→ **Assigned task**
Reproduce the stretch from "As the prize" through "into the industry." in the text about the Rode Rockumentary entry, swapping "music producer" for "sound engineer".

So I filmed this for the Rode Rockumentary competition that is running at the moment.
Essentially you have to make a documentary in under 2 minutes that features a Rode microphone somewhere in the footage. The winner gets to shoot a Rockumentary with a band in LA with the likes of Philip Bloom.
As the prize is based on a music documentary, I decided to make my entry a music documentary too (to prove I can handle the format; or to prove that I can not)!
I made a music video for a local artist called Bomboy a while back, so I got in touch with him and commissioned a new song with his music producer. I then filmed the making of this song in the studio, along with some interviews. I decided to revolve the story around the democratizing effect of low cost technology (something Rode microphones can relate to). Essentially these days in audio and video we can build studios at affordable prices, especially with the low cost of software (something that was unthinkable 20 years ago in the hardware heavy days). This especially has had an impact in 3rd world countries like Uganda, where the cost involved would have traditionally prevented many people from breaking into the industry.

→ **Collected data**
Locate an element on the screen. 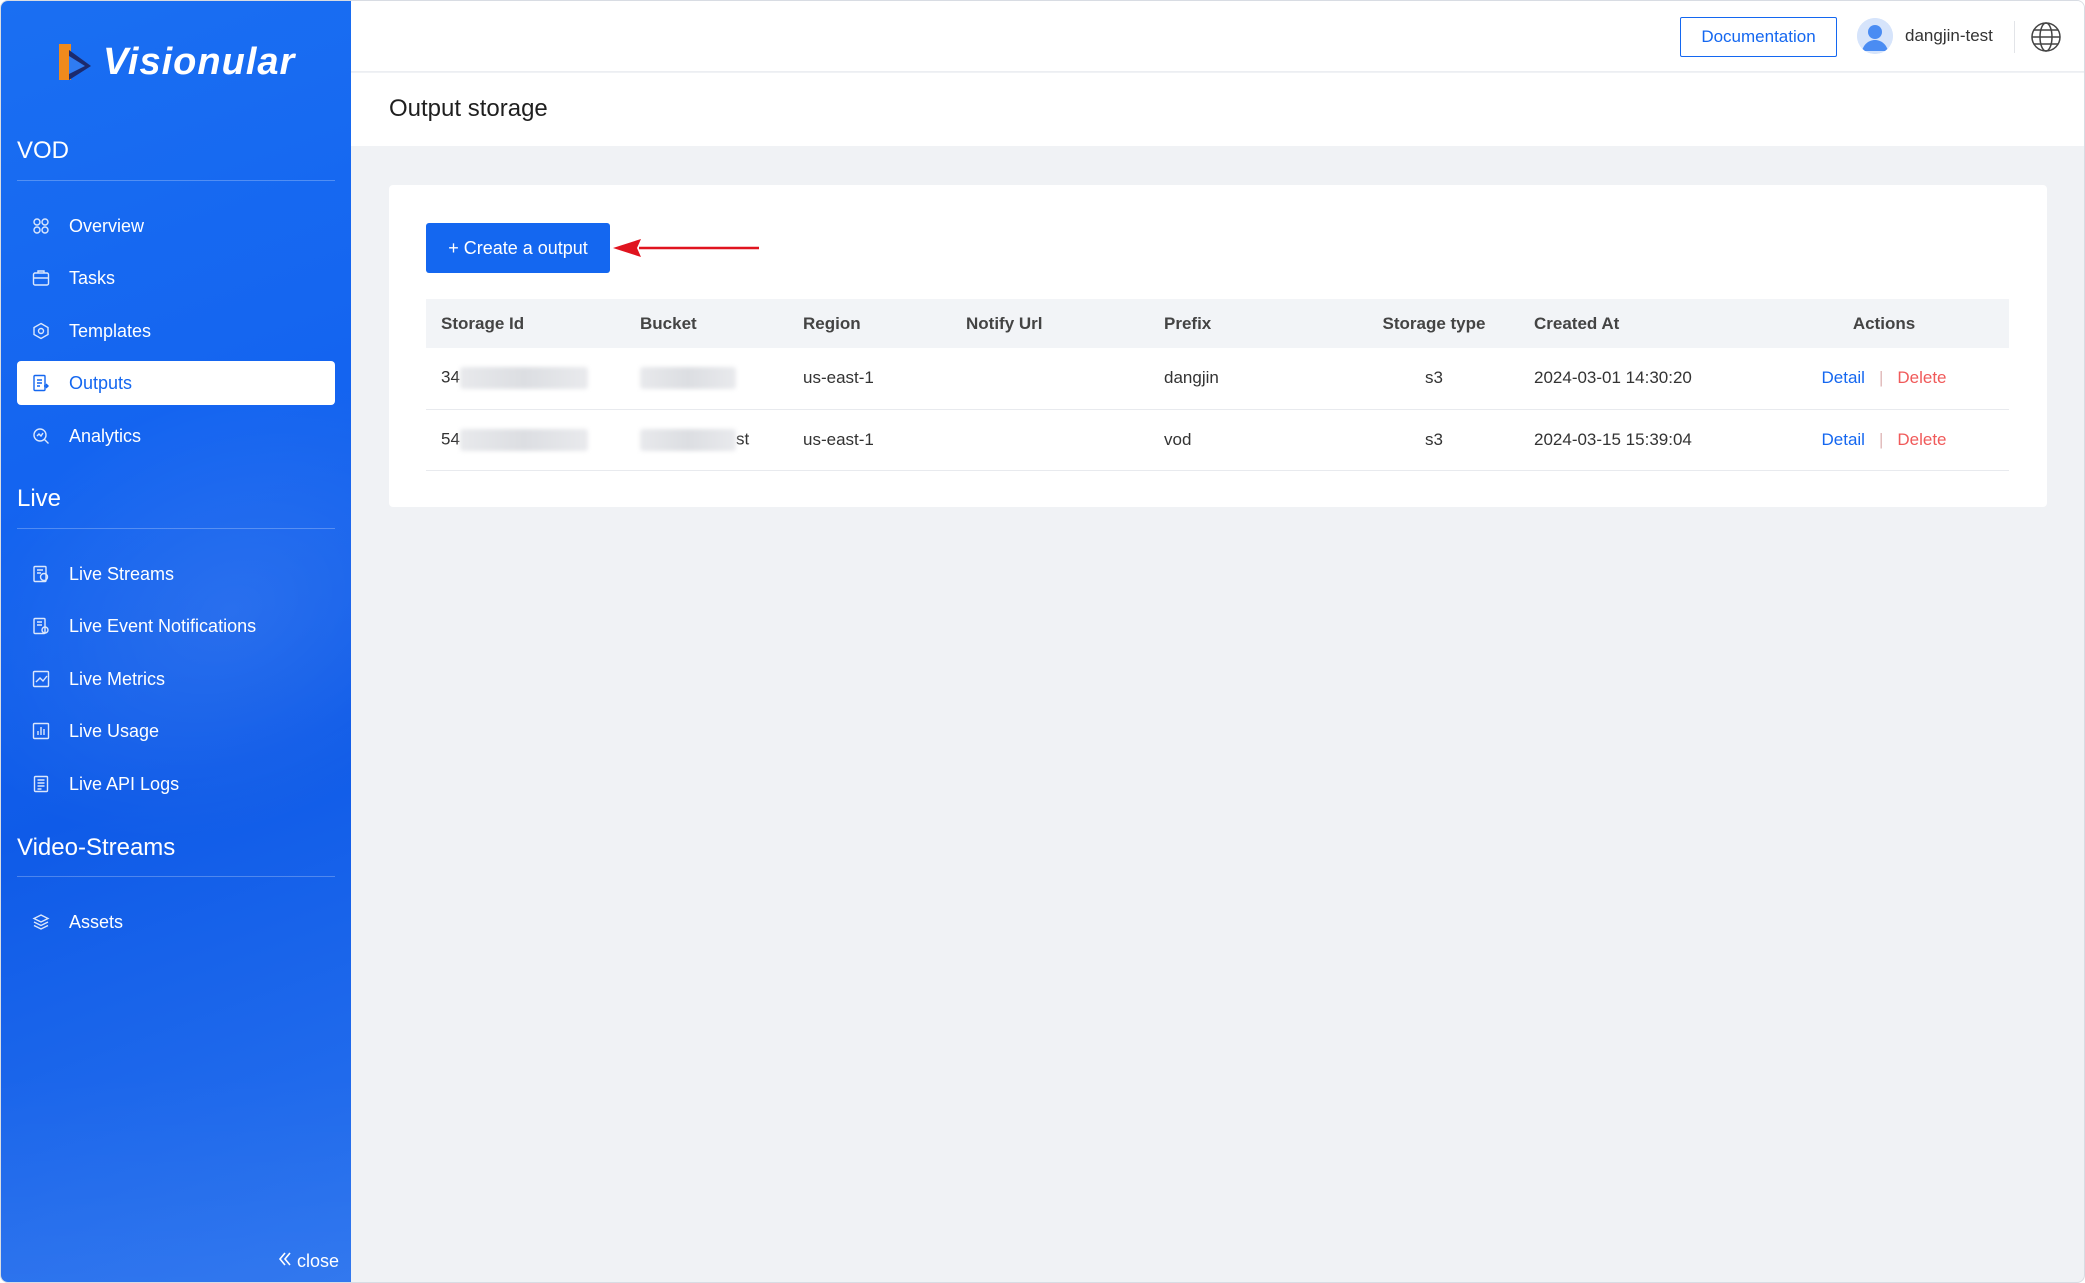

→ **Answer to this task**
As the prize is based on a music documentary, I decided to make my entry a music documentary too (to prove I can handle the format; or to prove that I can not)!
I made a music video for a local artist called Bomboy a while back, so I got in touch with him and commissioned a new song with his sound engineer. I then filmed the making of this song in the studio, along with some interviews. I decided to revolve the story around the democratizing effect of low cost technology (something Rode microphones can relate to). Essentially these days in audio and video we can build studios at affordable prices, especially with the low cost of software (something that was unthinkable 20 years ago in the hardware heavy days). This especially has had an impact in 3rd world countries like Uganda, where the cost involved would have traditionally prevented many people from breaking into the industry.